Recently we started up an OpenSuse PC with a BTRFS file system and we wanted to erase the file “file.txt” with the “rm” command as you can see here:

rm file.txt
rm: cannot remove 'file.txt': Read-only file system

You are seeing in the second line the error message we got.

A further analysis showed up that the device /dev/sde1 was keeping the file which we wanted to erase.
As a symptom of the problem we were identifying that /dev/sde1 was mounted as “read-only” volume.

Because the partition is mounted as “read-only” we cannot erase, create or modify any file on /dev/sde1 – also not our “file.txt” !


The Fix

1. Boot a Linux Live System

Since the device /dev/sde1 was occupied by the installed OpenSuse Linux and could not be unmounted I decide to boot my PC with a Ubuntu Live System. I choose “Try Ubuntu” and I got a fully working system with graphical user interface.

2. Open a Terminal and Check BTRFS

We assume that the file system is mounted “read-only” because of a file system defect. We have to execute the following command:

sudo btrfs check /dev/sde1

3. Reboot

Although now error was recognized by the check we rebooted the system. And: The device /dev/sde1 wan now mounted as rw (read write).

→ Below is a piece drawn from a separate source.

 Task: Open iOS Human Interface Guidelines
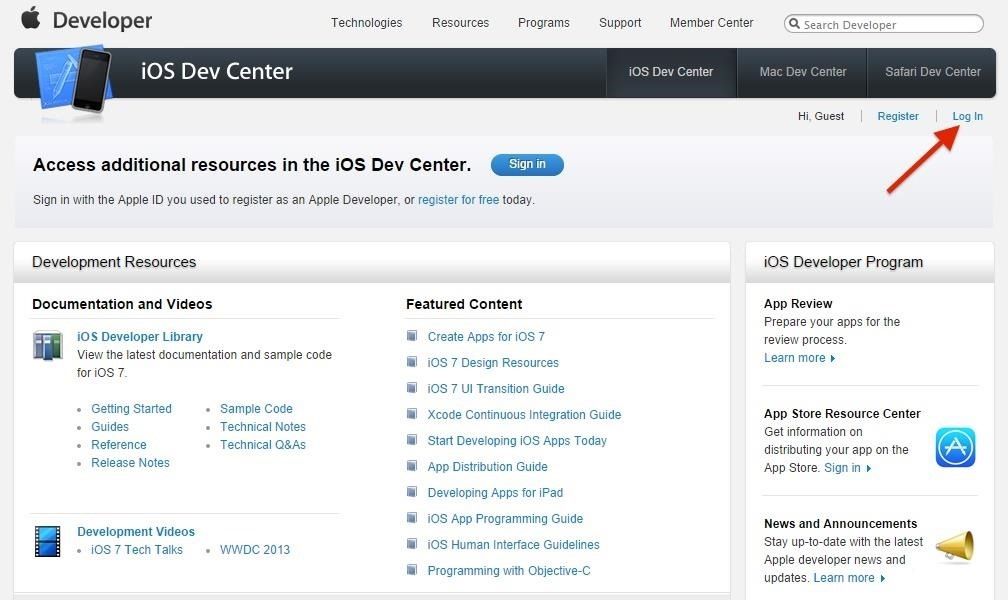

We could successfully erase, create and modify all the files on our BTRFS partition again.


Conclusion

The task was successfully closed. Keep in mind that there could be a serious hardware issue with the hard disk drive. It could be the case that the problem appears again. There are other Linux tools to check the integrity of the hard disk drive and maybe the very last solution for the problem could be a hard disk drive replacement.